The fact that Palestinian nationalism developed later than Zionism and, in fact, developed in response to Zionist immigration does not mean that Palestinian nationalism is any less legitimate than Zionism. All nationalisms arise in oppositions to some internal or external nemesis. All are defined by what they oppose. Zionism itself originally arose in reaction to anti-Semitic and nationalist movements in Europe. It would be perverse to judge Zionism as somehow less valid than European anti-Semitism or those nationalisms. Furthermore, Zionism itself was also defined by its opposition to the indigenous Palestinian inhabitants of the region. Both the 'conquest of land' and the 'conquest of labor' slogans that became central to Zionist thinking originated as a result of the confrontation of Zionism with its Palestinian 'other'."

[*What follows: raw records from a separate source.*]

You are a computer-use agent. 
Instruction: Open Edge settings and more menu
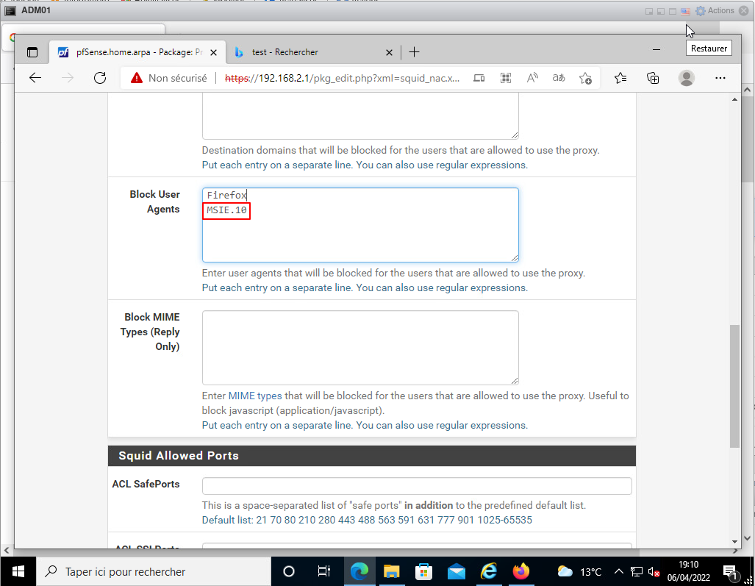coord(720,78)
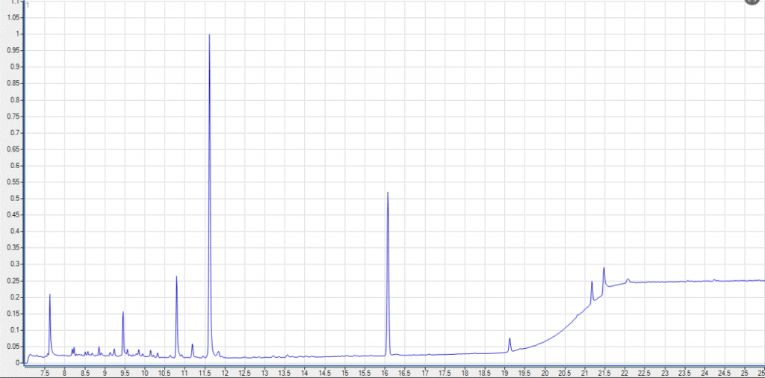Click the peak at 21.5 minutes
Screen dimensions: 765x378
[604, 268]
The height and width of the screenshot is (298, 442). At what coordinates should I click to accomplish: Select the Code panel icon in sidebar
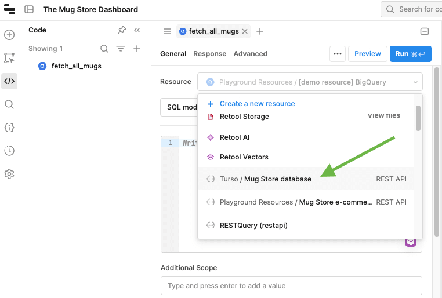pyautogui.click(x=9, y=81)
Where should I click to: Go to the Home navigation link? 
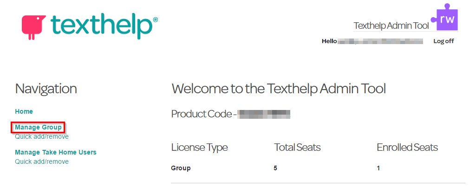(x=24, y=111)
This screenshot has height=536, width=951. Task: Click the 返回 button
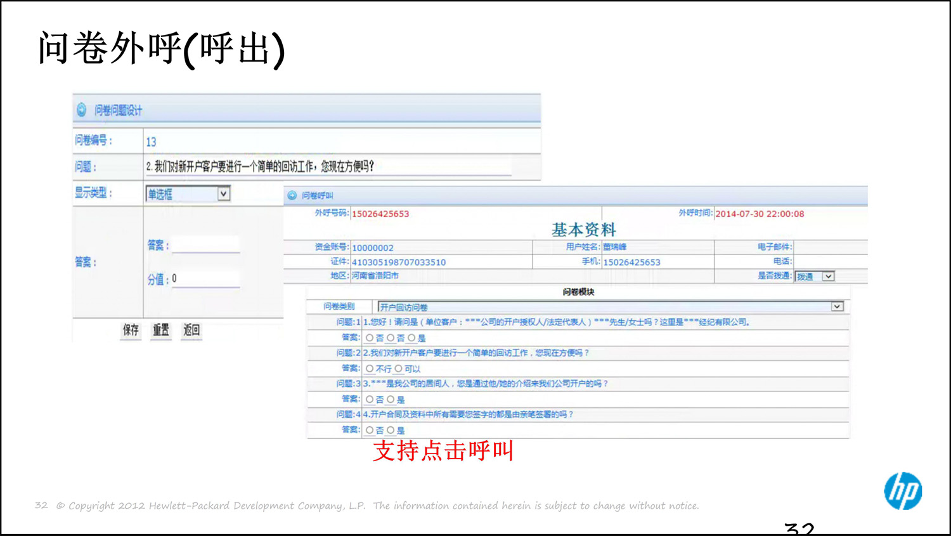coord(190,329)
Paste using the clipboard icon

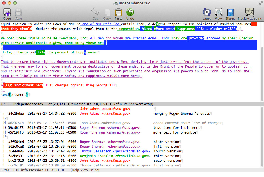point(118,12)
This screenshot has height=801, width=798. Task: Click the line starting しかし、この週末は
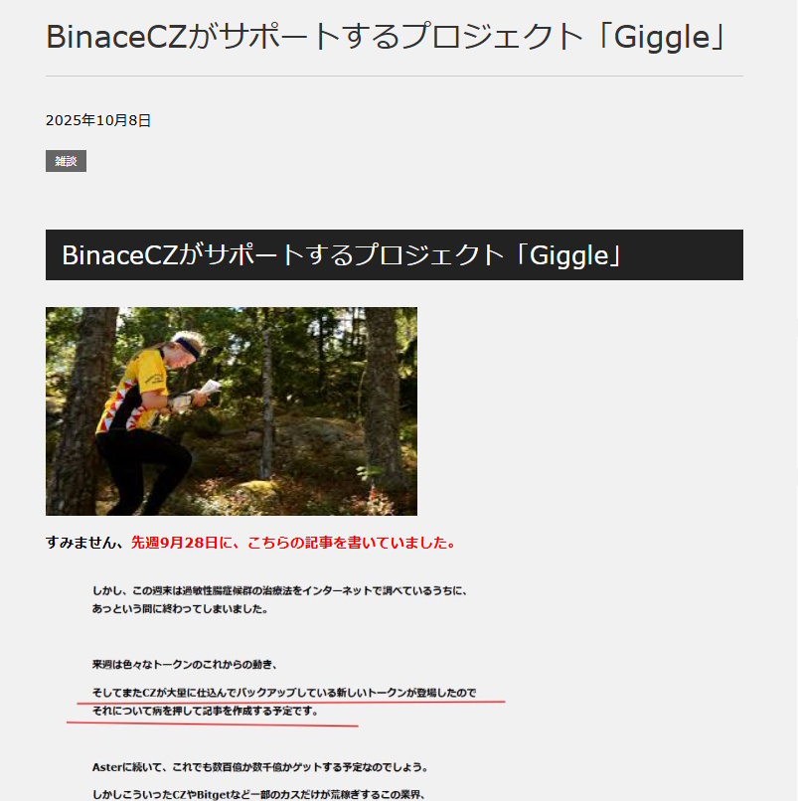click(279, 591)
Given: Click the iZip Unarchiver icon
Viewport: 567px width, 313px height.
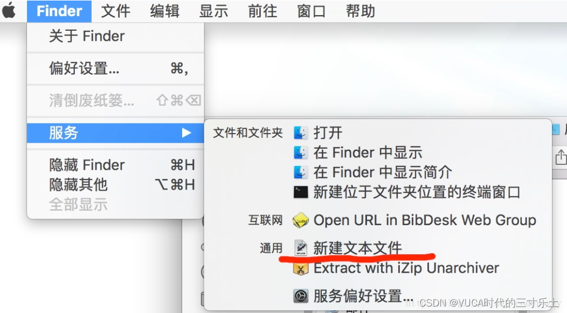Looking at the screenshot, I should click(x=301, y=268).
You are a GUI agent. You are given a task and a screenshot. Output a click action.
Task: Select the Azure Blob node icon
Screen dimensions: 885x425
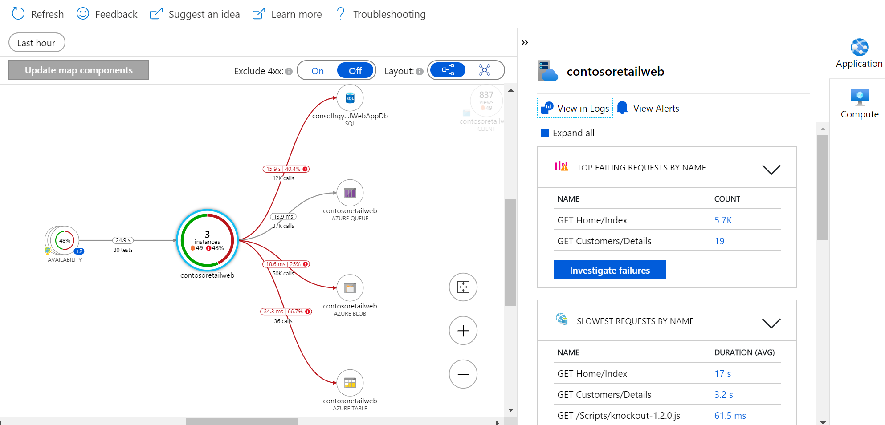[350, 288]
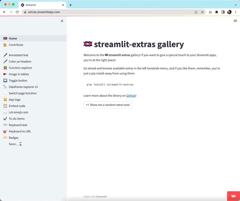Screen dimensions: 240x201
Task: Select Image in tables page
Action: 19,74
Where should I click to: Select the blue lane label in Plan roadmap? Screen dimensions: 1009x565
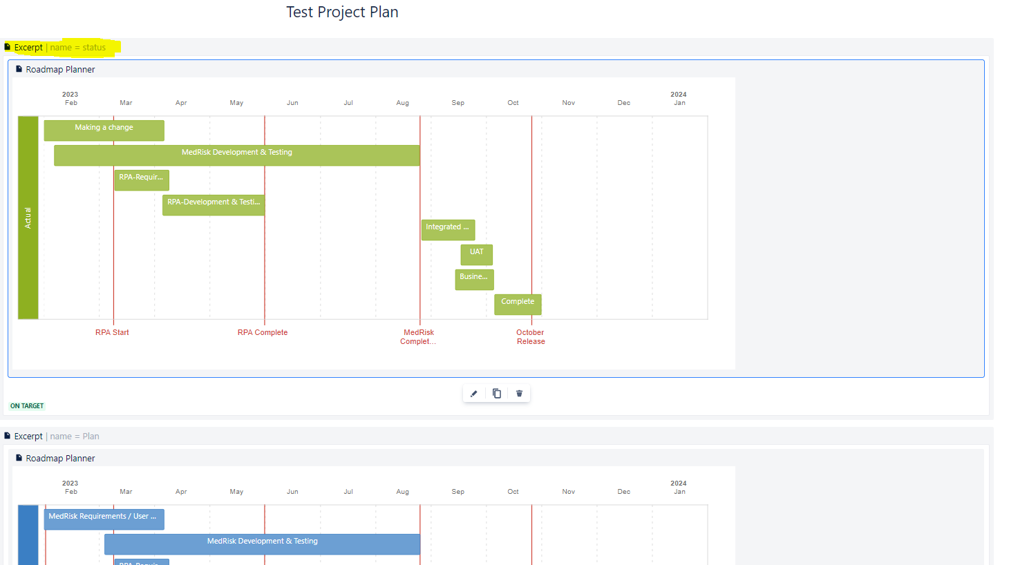[x=28, y=535]
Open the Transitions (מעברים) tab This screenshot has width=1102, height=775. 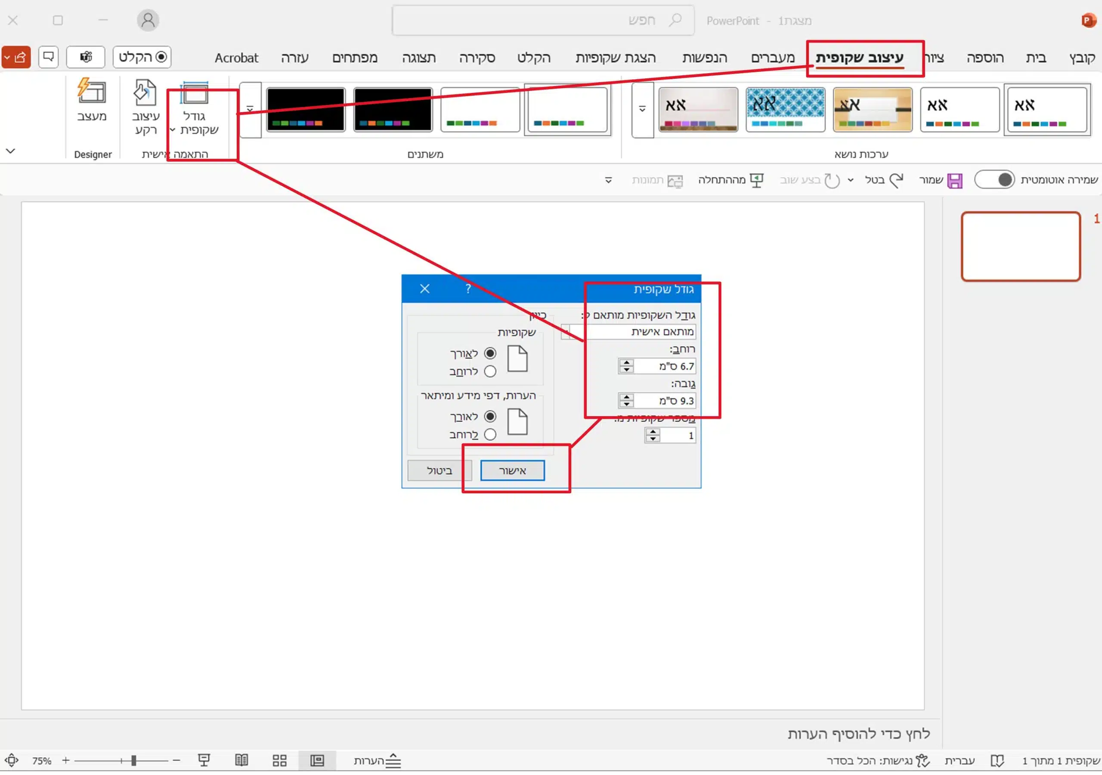(773, 58)
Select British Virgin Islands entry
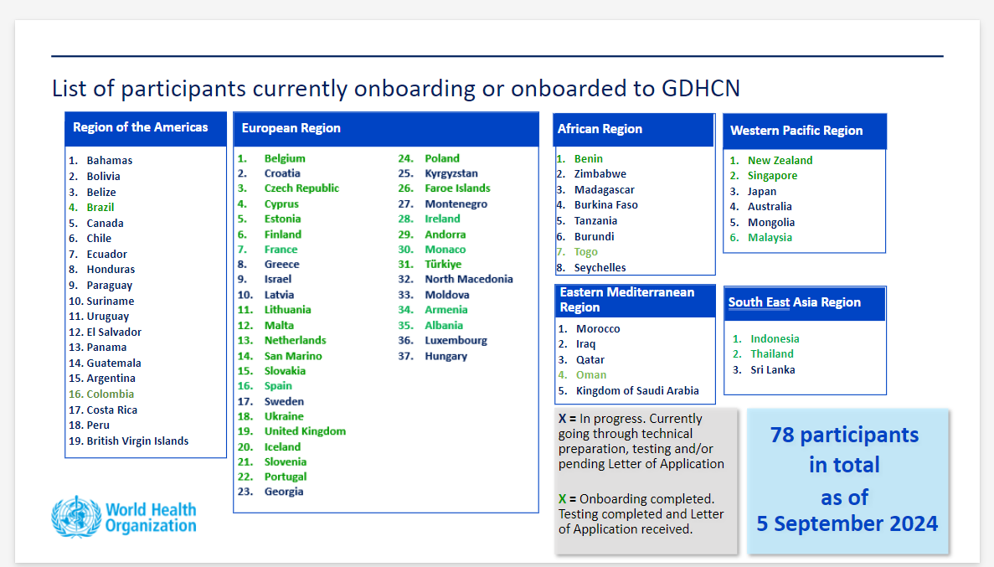 (137, 441)
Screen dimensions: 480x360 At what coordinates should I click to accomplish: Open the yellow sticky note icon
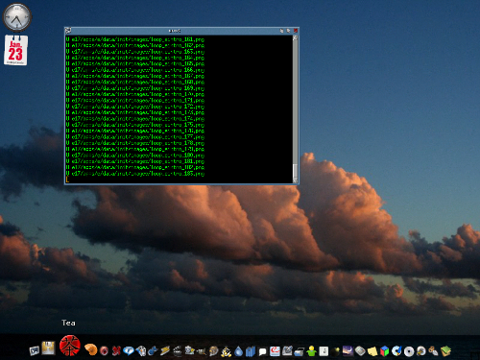click(372, 351)
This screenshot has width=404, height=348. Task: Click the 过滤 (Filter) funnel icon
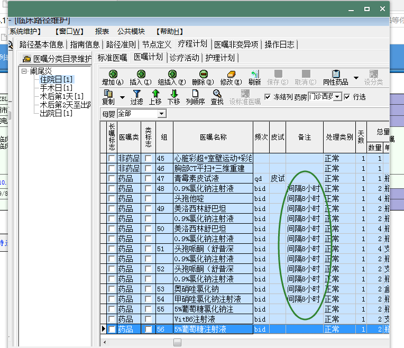coord(137,94)
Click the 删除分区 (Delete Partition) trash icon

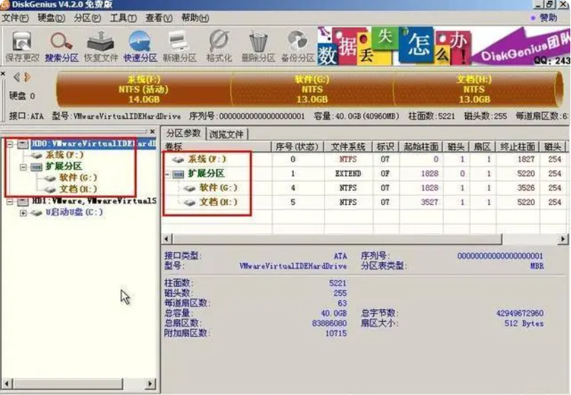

By the way, the idea of a Jewish home state in the Palestinian region was not a concrete or universal idea until the early 20th century, starting possibly as early 1920. There was even discussion about going to Argentina, as you may see in Theodore Herzl's article "Argentine or Palestine".

"The Arab population of Israel/Palestine only began to grow in the late 19th and 20th centuries, at the same time that Jews began to resettle the land. Jewish immigrants brought with them modernized agriculture, including the growing of oranges, which had been previously unknown; a market for Arab agricultural goods; employment at Jewish farms and factories; modern hospitals and medicine that saved thousands of Arab lives; the draining of swamps that had caused thousands of deaths from malaria and other insect-born diseases; and vastly expanded Arab education funded by Jewish taxes."


Yeah, those brown people. They were asking for the European Jews to come in and settle in their land. Those savages had nothing until those guys came, they didn't even have oranges.

The second part of this reaction is going to focus on Neuwirth’s take on the beginning and continuation of hostilities.

I will leave you with something I found very amusing. Ibn Saud is reported to have said he supported a Jewish home state…in Germany, because those are the guys that did most of the killing and they should have to pay the price for it, not the Arabs.